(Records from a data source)
▼▼▼

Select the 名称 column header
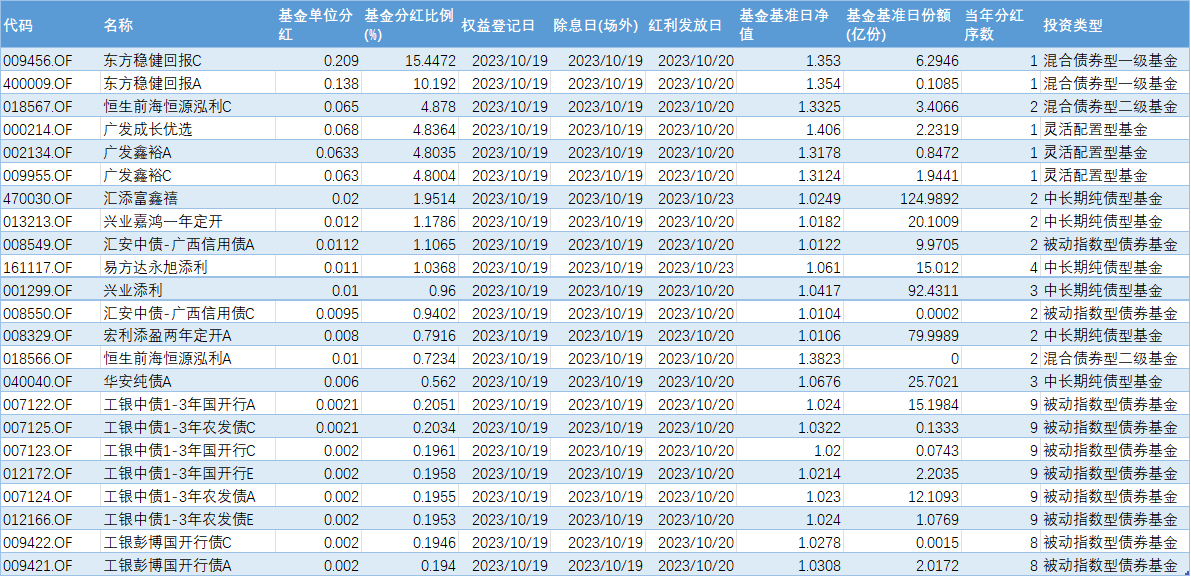 coord(118,25)
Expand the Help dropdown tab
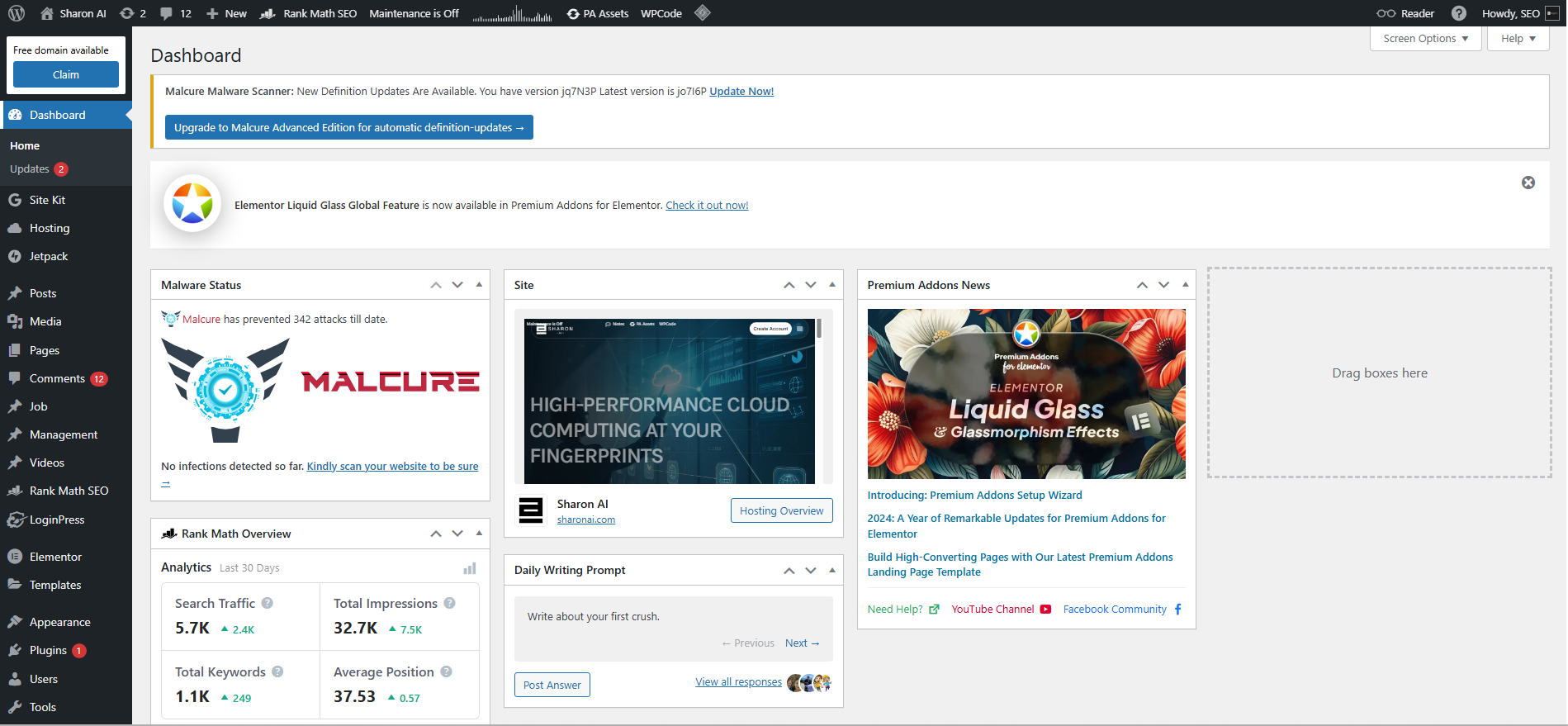This screenshot has width=1568, height=726. 1518,39
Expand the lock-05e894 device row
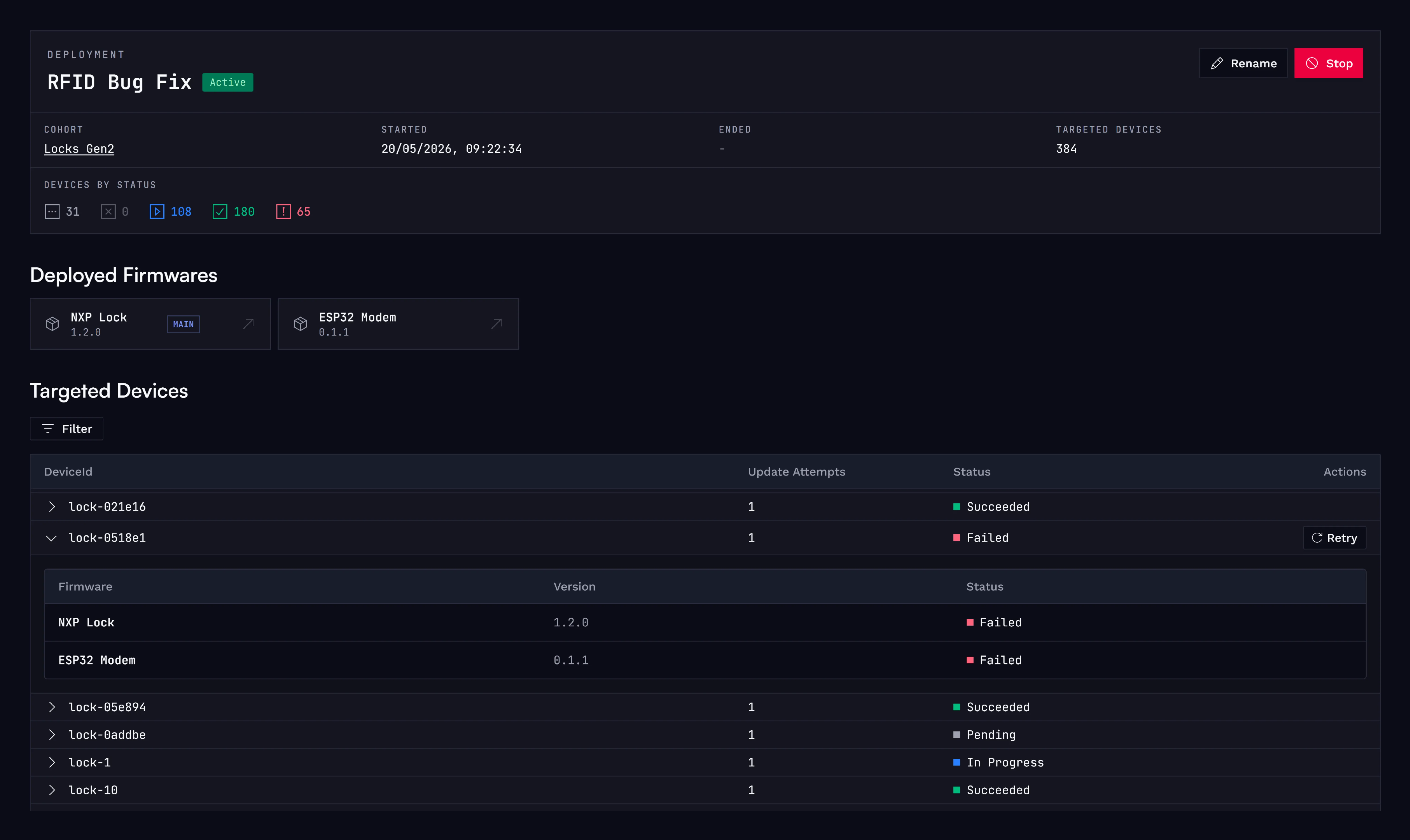 (51, 707)
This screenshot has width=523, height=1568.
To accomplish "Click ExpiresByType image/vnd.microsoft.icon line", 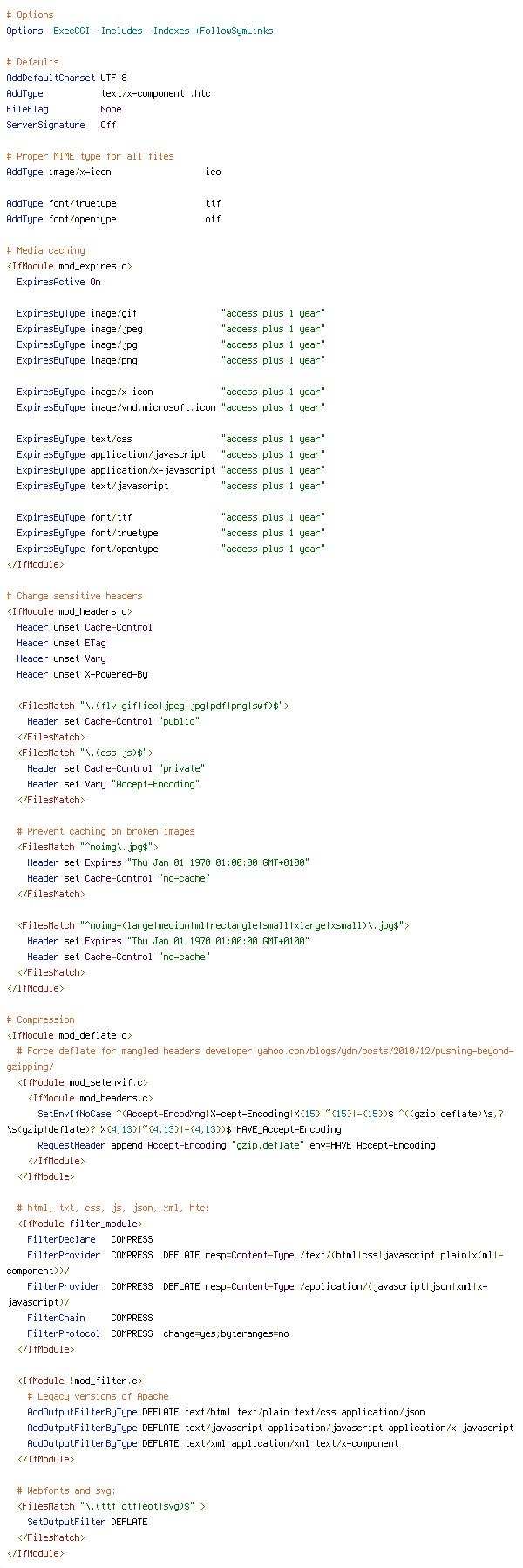I will (171, 407).
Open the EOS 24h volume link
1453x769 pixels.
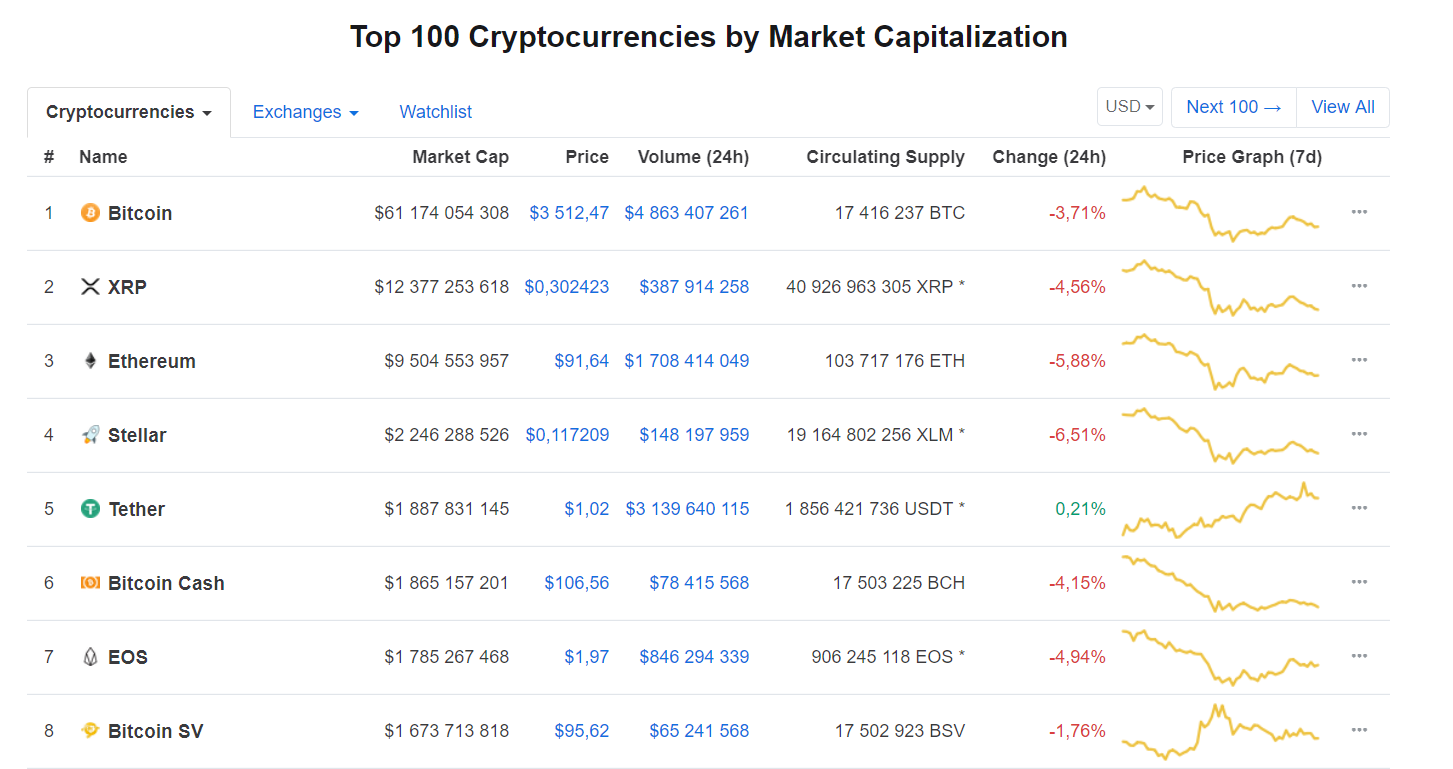(x=694, y=657)
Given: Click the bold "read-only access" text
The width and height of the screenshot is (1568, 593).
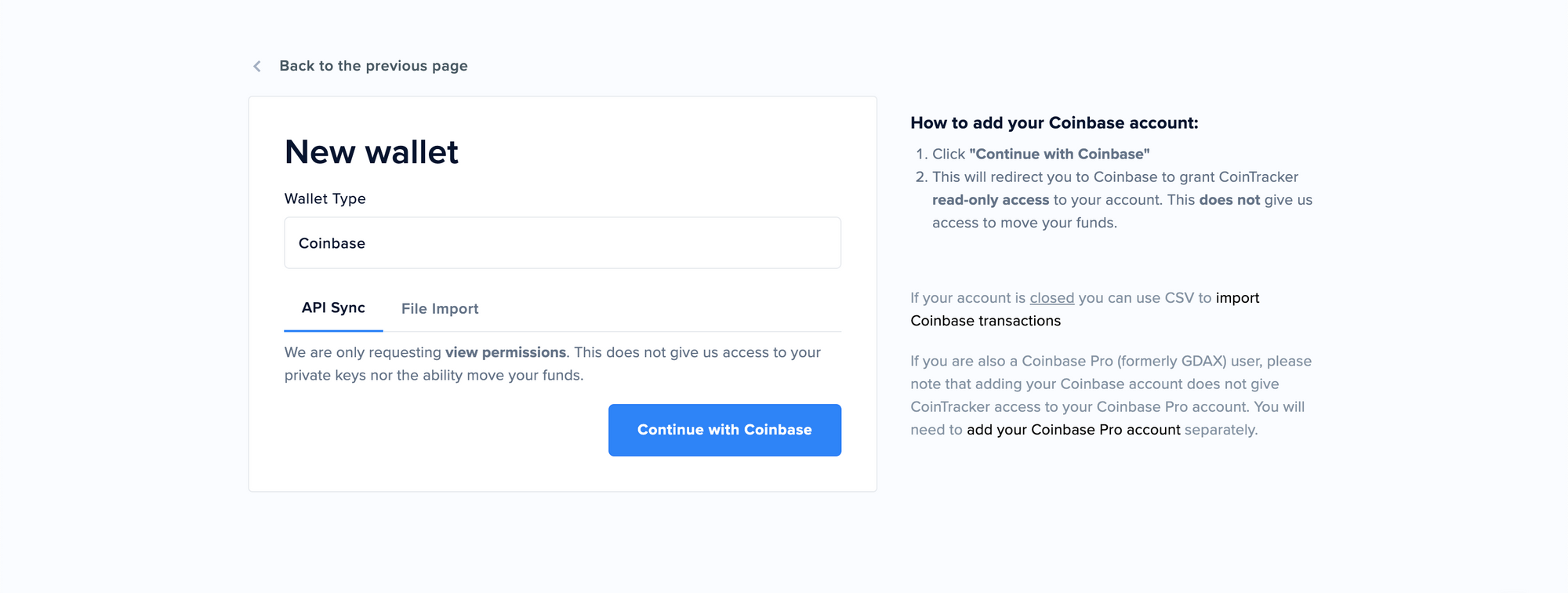Looking at the screenshot, I should (990, 200).
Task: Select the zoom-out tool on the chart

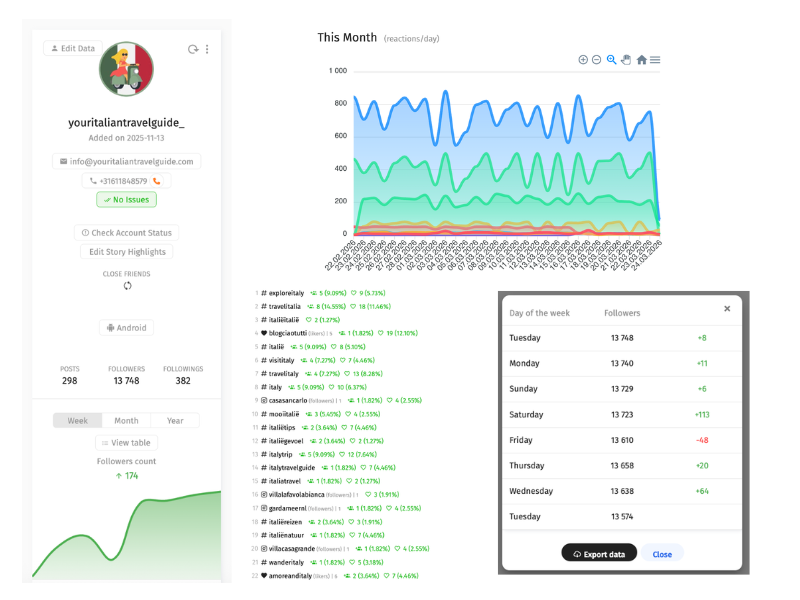Action: pyautogui.click(x=597, y=60)
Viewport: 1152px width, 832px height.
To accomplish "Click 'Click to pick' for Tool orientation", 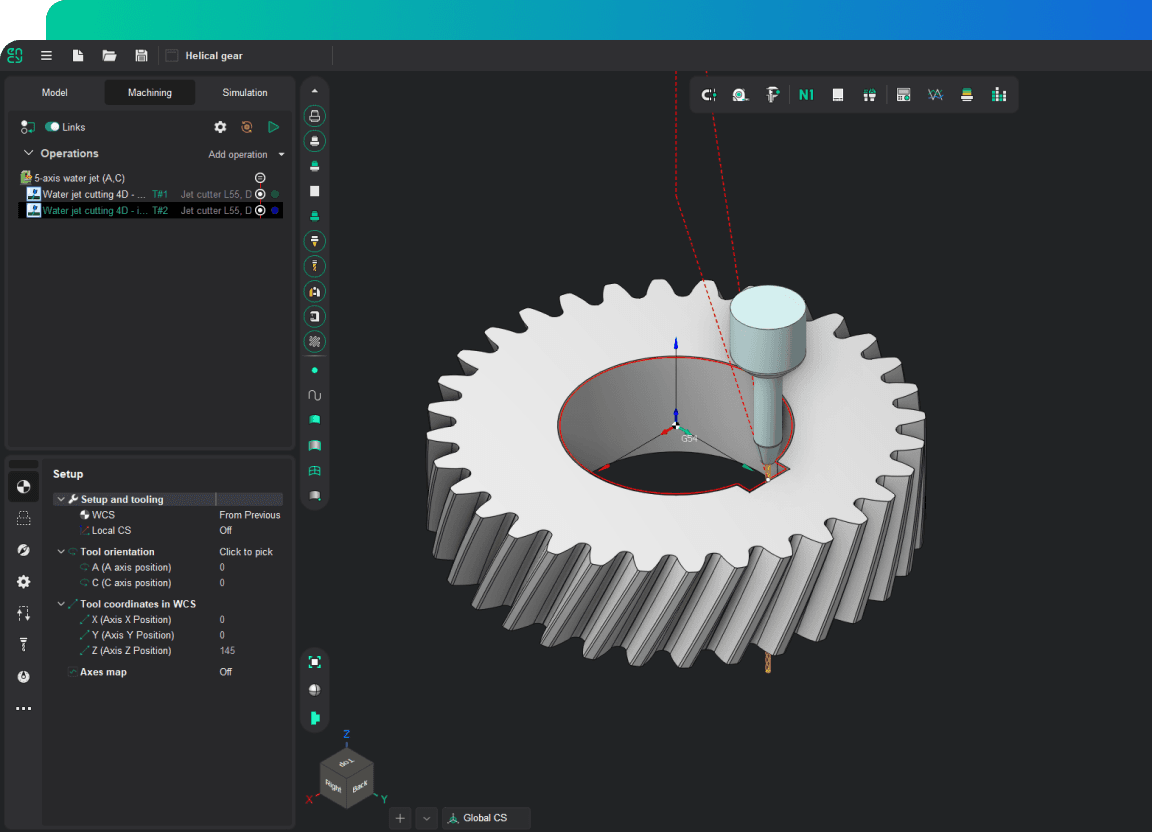I will point(246,552).

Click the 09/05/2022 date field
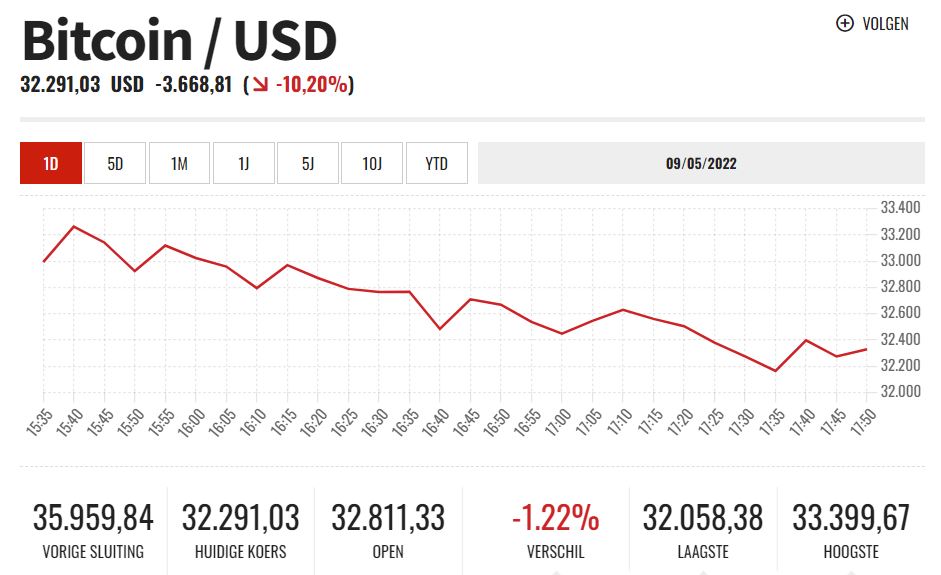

▲▲▲

What is needed is an exact copy of each line from the top of the data above through the line containing "This screenshot has width=523, height=1568.", with no pictures.

Result for this task:
Select the 名称 column header
 coord(118,25)
Expand the Help dropdown tab
This screenshot has width=1568, height=726. 1518,39
Expand the lock-05e894 device row
 (51, 707)
This screenshot has width=523, height=1568.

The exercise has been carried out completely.